OLAP: Online analytical processing is an approach to answer multi-dimensional analytical (MDA) queries swiftly in computing.
Amazon Redshift is a fully managed, petabyte-scale data warehouse service in the cloud. An Amazon Redshift data warehouse is a collection of computing resources called nodes, which are organized into a group called a cluster. Each cluster runs an Amazon Redshift engine and contains one or more databases.
Nodes consists of a leader node and one or more compute nodes. The type and number of compute nodes that you need depends on the size of your data, the number of queries you will execute, and the query execution performance that you need.
Depending on your data warehousing needs, you can start with a small, single-node cluster and easily scale up to a larger, multi-node cluster as your requirements change. You can add or remove compute nodes to the cluster without any interruption to the service.
Amazon RedShift uses multiple compressions techniques, achieving significant more compression than relational databases. When you load data in your database, RedShift sample the data to find the most appropriate compression method.
Using a data distribution algorithm, RedShift distributes data across all the nodes maintaining a fast query performance. You can add nodes and Amazon makes all the work to redistribute the data as the database grows.
Backup is enabled by default with 1 day retention period. You can take snapshots and replicate to other regions for disaster recovery.

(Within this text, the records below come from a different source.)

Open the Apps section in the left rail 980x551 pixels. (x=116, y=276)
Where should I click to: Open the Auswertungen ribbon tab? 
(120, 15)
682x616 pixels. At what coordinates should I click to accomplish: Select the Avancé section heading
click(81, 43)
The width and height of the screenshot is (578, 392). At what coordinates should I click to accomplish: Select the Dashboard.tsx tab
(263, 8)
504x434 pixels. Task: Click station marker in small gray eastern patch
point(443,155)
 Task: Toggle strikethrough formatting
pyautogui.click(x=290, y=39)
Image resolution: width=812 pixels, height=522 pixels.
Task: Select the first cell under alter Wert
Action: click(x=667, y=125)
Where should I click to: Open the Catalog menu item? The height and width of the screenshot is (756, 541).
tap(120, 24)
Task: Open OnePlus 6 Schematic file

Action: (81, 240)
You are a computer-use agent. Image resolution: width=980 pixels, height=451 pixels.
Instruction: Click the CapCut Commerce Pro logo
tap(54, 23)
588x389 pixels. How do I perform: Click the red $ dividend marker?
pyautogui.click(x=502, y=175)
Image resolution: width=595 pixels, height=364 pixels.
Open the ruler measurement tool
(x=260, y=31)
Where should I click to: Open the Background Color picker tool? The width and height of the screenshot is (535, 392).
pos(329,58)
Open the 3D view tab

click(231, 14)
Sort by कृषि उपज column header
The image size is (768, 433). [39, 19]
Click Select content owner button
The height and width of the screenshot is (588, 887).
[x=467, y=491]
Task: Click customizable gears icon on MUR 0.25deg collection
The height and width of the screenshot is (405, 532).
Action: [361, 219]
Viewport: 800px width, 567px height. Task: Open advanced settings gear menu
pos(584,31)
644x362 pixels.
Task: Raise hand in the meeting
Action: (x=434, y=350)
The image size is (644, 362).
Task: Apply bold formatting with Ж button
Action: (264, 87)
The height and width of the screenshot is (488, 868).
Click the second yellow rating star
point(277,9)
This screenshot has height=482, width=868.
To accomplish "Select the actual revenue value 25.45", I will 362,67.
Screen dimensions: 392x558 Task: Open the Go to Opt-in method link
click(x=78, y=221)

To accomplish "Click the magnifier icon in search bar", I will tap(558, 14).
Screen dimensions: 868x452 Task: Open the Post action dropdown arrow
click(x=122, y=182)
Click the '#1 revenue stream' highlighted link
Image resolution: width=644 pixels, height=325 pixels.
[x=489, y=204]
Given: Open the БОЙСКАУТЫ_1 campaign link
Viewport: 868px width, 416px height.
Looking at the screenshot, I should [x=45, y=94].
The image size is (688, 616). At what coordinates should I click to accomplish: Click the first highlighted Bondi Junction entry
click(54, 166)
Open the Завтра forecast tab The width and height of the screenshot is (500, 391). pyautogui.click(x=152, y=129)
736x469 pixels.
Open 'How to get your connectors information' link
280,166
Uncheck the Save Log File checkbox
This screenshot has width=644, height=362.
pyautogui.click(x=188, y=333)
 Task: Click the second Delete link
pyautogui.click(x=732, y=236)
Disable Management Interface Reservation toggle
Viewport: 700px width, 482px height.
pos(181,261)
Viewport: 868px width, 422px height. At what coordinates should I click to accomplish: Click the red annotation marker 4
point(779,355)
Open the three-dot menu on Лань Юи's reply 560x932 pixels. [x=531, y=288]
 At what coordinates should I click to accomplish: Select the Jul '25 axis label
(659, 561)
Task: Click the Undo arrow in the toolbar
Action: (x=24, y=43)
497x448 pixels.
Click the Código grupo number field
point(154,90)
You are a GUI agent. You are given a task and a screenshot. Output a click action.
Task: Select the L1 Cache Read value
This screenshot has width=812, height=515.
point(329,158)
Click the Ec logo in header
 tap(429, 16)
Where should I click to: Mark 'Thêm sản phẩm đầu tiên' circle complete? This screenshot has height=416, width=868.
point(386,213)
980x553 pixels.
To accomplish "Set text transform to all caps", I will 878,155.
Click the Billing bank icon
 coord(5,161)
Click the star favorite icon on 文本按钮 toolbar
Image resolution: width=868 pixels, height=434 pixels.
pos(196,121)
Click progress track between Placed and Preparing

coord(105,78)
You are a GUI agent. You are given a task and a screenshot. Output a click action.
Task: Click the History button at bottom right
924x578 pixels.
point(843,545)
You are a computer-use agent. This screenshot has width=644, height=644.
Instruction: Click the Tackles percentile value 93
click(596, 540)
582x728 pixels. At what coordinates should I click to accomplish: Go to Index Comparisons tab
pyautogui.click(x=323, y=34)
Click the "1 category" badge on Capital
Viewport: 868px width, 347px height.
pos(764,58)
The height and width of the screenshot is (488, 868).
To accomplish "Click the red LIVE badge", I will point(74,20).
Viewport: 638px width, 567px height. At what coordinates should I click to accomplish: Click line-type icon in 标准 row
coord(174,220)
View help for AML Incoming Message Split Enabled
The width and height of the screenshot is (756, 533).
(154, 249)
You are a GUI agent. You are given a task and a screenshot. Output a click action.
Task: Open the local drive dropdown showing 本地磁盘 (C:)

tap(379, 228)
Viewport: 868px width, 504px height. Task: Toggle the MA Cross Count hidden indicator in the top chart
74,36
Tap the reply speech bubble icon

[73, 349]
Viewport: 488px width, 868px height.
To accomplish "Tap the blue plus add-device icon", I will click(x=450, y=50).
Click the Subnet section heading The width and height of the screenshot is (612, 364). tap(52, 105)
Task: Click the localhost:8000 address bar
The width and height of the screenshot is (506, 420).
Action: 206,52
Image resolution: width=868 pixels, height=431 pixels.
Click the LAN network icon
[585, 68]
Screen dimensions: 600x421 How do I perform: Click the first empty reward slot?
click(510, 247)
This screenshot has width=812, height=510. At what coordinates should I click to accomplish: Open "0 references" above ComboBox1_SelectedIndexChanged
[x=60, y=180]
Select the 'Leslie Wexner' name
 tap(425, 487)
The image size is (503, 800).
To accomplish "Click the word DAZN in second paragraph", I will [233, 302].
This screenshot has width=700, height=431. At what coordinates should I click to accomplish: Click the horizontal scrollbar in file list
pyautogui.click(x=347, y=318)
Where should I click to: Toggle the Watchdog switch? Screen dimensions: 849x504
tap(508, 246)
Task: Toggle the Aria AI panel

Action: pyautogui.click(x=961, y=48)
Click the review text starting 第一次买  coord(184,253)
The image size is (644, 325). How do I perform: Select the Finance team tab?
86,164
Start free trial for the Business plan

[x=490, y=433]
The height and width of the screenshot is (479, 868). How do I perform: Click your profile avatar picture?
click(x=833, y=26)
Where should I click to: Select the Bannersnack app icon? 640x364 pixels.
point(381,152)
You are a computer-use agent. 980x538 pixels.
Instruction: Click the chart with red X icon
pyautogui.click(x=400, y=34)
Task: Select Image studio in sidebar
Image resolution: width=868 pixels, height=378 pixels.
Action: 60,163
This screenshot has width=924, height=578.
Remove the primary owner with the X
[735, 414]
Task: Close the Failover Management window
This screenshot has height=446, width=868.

Currently available in one AZ.
Is charged by Compute Node Hours, how many hours per computing node. Not charge for the leader node. S3 price for backups.
- RedShift is used for business intelligence.
- Backup defaults is 1 days, max 35 days.
- Available in one Availability Zone.
- RedShift always tries to maintain at least three copies of your data. The original, the replica on the compute nodes and the backup in S3.
- You can asynchronously replicate you snapshots to other regions for disaster recovery.